• **What to work on**
Reproduce each of the following records line for line, without changing anything.

• **Records supplied**
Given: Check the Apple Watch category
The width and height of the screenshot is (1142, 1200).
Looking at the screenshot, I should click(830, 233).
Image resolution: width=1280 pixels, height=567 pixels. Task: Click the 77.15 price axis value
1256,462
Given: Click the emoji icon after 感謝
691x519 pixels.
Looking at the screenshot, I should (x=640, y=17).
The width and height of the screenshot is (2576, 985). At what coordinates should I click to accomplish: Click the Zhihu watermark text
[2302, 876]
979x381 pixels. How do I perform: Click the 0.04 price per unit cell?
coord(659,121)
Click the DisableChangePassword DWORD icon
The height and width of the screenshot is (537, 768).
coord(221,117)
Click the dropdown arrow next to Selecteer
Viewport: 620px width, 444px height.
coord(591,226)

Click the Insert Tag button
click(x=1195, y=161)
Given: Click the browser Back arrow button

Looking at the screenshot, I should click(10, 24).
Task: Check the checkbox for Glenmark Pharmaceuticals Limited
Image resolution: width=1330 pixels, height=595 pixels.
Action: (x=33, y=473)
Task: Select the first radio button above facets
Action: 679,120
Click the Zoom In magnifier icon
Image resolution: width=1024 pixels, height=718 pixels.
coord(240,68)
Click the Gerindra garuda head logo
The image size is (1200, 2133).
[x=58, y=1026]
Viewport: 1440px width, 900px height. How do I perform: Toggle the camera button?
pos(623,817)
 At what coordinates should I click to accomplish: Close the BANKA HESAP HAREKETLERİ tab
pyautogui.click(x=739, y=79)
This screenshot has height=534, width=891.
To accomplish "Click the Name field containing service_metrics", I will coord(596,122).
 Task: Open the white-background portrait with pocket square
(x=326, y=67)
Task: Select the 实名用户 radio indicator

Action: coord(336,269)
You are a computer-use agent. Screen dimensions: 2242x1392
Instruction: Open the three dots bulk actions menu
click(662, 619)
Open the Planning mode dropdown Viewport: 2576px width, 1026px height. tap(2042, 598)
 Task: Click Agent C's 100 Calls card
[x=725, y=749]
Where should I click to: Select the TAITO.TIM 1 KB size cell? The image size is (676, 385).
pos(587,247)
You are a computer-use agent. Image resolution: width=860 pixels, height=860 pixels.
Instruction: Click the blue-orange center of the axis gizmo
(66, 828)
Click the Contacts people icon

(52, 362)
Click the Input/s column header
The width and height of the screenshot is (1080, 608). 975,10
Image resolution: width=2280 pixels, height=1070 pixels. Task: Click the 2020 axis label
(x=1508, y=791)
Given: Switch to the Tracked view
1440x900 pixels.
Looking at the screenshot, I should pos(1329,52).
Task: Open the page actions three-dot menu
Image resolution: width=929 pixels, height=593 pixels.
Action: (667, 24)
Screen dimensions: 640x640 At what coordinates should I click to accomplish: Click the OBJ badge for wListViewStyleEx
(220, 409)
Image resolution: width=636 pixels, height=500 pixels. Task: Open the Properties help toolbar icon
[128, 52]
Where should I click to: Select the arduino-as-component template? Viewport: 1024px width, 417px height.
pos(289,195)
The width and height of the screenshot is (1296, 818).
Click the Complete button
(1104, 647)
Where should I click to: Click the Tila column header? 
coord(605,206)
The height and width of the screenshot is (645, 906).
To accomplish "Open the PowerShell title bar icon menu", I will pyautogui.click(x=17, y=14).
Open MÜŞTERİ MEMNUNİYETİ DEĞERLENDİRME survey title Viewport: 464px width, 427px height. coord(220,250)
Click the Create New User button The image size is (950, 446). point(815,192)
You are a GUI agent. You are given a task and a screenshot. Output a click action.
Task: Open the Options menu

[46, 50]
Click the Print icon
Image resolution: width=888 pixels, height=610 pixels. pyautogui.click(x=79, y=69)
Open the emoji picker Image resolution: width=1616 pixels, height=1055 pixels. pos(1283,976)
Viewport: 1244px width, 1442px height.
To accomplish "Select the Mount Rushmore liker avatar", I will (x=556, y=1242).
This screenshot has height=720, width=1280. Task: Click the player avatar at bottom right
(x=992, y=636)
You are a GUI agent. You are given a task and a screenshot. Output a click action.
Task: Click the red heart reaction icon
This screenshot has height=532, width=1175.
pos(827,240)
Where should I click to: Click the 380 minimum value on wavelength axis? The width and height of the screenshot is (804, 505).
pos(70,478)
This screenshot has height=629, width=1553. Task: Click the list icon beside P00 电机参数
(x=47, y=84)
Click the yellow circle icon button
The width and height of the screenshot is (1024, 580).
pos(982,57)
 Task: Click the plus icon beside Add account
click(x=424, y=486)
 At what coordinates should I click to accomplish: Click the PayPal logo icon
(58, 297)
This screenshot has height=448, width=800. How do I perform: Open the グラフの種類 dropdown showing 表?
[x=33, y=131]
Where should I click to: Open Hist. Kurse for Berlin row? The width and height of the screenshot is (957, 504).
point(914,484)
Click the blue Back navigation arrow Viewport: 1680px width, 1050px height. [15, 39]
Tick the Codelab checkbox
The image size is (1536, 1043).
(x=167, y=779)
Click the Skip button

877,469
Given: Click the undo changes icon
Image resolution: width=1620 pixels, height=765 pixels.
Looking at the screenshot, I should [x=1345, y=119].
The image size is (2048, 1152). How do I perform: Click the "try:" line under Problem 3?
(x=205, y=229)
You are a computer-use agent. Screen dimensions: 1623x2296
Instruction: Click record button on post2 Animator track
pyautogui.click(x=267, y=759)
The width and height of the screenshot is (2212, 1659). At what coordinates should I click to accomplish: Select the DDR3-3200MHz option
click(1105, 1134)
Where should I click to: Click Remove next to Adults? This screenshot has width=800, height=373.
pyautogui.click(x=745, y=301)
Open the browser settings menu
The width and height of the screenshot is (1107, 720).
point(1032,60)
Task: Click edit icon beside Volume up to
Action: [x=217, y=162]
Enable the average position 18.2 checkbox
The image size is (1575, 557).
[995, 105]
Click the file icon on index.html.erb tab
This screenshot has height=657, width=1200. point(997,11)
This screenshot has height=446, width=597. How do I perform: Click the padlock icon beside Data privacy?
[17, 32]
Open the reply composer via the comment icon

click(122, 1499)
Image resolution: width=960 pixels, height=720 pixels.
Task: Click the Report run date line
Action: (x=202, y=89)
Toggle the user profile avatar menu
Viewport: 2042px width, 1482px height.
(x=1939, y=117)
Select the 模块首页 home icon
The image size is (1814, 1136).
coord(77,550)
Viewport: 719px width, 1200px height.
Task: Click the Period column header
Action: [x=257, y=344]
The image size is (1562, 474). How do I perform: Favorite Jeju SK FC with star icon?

• **Reply to the task**
Given: Check the Apple Watch category
The width and height of the screenshot is (1142, 1200).
Looking at the screenshot, I should click(830, 233).
Image resolution: width=1280 pixels, height=567 pixels. Task: Click the 77.15 price axis value
1256,462
Given: Click the emoji icon after 感謝
691x519 pixels.
Looking at the screenshot, I should (x=640, y=17).
The width and height of the screenshot is (2576, 985). At what coordinates should I click to accomplish: Click the Zhihu watermark text
[2302, 876]
979x381 pixels. How do I perform: Click the 0.04 price per unit cell?
coord(659,121)
Click the DisableChangePassword DWORD icon
The height and width of the screenshot is (537, 768).
coord(221,117)
Click the dropdown arrow next to Selecteer
Viewport: 620px width, 444px height.
coord(591,226)

Click the Insert Tag button
click(x=1195, y=161)
Given: Click the browser Back arrow button

Looking at the screenshot, I should click(10, 24).
Task: Check the checkbox for Glenmark Pharmaceuticals Limited
Image resolution: width=1330 pixels, height=595 pixels.
Action: (x=33, y=473)
Task: Select the first radio button above facets
Action: 679,120
Click the Zoom In magnifier icon
Image resolution: width=1024 pixels, height=718 pixels.
coord(240,68)
Click the Gerindra garuda head logo
The image size is (1200, 2133).
[x=58, y=1026]
Viewport: 1440px width, 900px height. How do I perform: Toggle the camera button?
pos(623,817)
 At what coordinates should I click to accomplish: Close the BANKA HESAP HAREKETLERİ tab
pyautogui.click(x=739, y=79)
This screenshot has height=534, width=891.
To accomplish "Click the Name field containing service_metrics", I will coord(596,122).
 Task: Open the white-background portrait with pocket square
(x=326, y=67)
Task: Select the 实名用户 radio indicator

Action: coord(336,269)
You are a computer-use agent. Screen dimensions: 2242x1392
Instruction: Open the three dots bulk actions menu
click(662, 619)
Open the Planning mode dropdown Viewport: 2576px width, 1026px height. tap(2042, 598)
 Task: Click Agent C's 100 Calls card
[x=725, y=749]
Where should I click to: Select the TAITO.TIM 1 KB size cell? The image size is (676, 385).
pos(587,247)
You are a computer-use agent. Image resolution: width=860 pixels, height=860 pixels.
Instruction: Click the blue-orange center of the axis gizmo
(66, 828)
Click the Contacts people icon

(52, 362)
Click the Input/s column header
The width and height of the screenshot is (1080, 608). 975,10
Image resolution: width=2280 pixels, height=1070 pixels. Task: Click the 2020 axis label
(x=1508, y=791)
Given: Switch to the Tracked view
1440x900 pixels.
Looking at the screenshot, I should pos(1329,52).
Task: Open the page actions three-dot menu
Image resolution: width=929 pixels, height=593 pixels.
Action: (667, 24)
Screen dimensions: 640x640 At what coordinates should I click to accomplish: Click the OBJ badge for wListViewStyleEx
(220, 409)
Image resolution: width=636 pixels, height=500 pixels. Task: Open the Properties help toolbar icon
[128, 52]
Where should I click to: Select the arduino-as-component template? Viewport: 1024px width, 417px height.
pos(289,195)
The width and height of the screenshot is (1296, 818).
Click the Complete button
(1104, 647)
Where should I click to: Click the Tila column header? 
coord(605,206)
The height and width of the screenshot is (645, 906).
To accomplish "Open the PowerShell title bar icon menu", I will pyautogui.click(x=17, y=14).
Open MÜŞTERİ MEMNUNİYETİ DEĞERLENDİRME survey title Viewport: 464px width, 427px height. coord(220,250)
Click the Create New User button The image size is (950, 446). point(815,192)
You are a GUI agent. You are given a task and a screenshot. Output a click action.
Task: Open the Options menu

[46, 50]
Click the Print icon
Image resolution: width=888 pixels, height=610 pixels. pyautogui.click(x=79, y=69)
Open the emoji picker Image resolution: width=1616 pixels, height=1055 pixels. pos(1283,976)
Viewport: 1244px width, 1442px height.
To accomplish "Select the Mount Rushmore liker avatar", I will (x=556, y=1242).
This screenshot has height=720, width=1280. Task: Click the player avatar at bottom right
(x=992, y=636)
You are a GUI agent. You are given a task and a screenshot. Output a click action.
Task: Click the red heart reaction icon
This screenshot has height=532, width=1175.
pos(827,240)
Where should I click to: Click the 380 minimum value on wavelength axis? The width and height of the screenshot is (804, 505).
pos(70,478)
This screenshot has height=629, width=1553. Task: Click the list icon beside P00 电机参数
(x=47, y=84)
Click the yellow circle icon button
The width and height of the screenshot is (1024, 580).
pos(982,57)
 Task: Click the plus icon beside Add account
click(x=424, y=486)
 At what coordinates should I click to accomplish: Click the PayPal logo icon
(58, 297)
This screenshot has height=448, width=800. How do I perform: Open the グラフの種類 dropdown showing 表?
[x=33, y=131]
Where should I click to: Open Hist. Kurse for Berlin row? The width and height of the screenshot is (957, 504).
point(914,484)
Click the blue Back navigation arrow Viewport: 1680px width, 1050px height. [15, 39]
Tick the Codelab checkbox
The image size is (1536, 1043).
(x=167, y=779)
Click the Skip button

877,469
Given: Click the undo changes icon
Image resolution: width=1620 pixels, height=765 pixels.
Looking at the screenshot, I should [x=1345, y=119].
The image size is (2048, 1152). How do I perform: Click the "try:" line under Problem 3?
(x=205, y=229)
You are a computer-use agent. Screen dimensions: 1623x2296
Instruction: Click record button on post2 Animator track
pyautogui.click(x=267, y=759)
The width and height of the screenshot is (2212, 1659). At what coordinates should I click to accomplish: Select the DDR3-3200MHz option
click(1105, 1134)
Where should I click to: Click Remove next to Adults? This screenshot has width=800, height=373.
pyautogui.click(x=745, y=301)
Open the browser settings menu
The width and height of the screenshot is (1107, 720).
point(1032,60)
Task: Click edit icon beside Volume up to
Action: [x=217, y=162]
Enable the average position 18.2 checkbox
The image size is (1575, 557).
[995, 105]
Click the file icon on index.html.erb tab
This screenshot has height=657, width=1200. point(997,11)
This screenshot has height=446, width=597. How do I perform: Click the padlock icon beside Data privacy?
[17, 32]
Open the reply composer via the comment icon

click(122, 1499)
Image resolution: width=960 pixels, height=720 pixels.
Task: Click the Report run date line
Action: (x=202, y=89)
Toggle the user profile avatar menu
Viewport: 2042px width, 1482px height.
(x=1939, y=117)
Select the 模块首页 home icon
The image size is (1814, 1136).
coord(77,550)
Viewport: 719px width, 1200px height.
Task: Click the Period column header
Action: [x=257, y=344]
The image size is (1562, 474). How do I perform: Favorite Jeju SK FC with star icon?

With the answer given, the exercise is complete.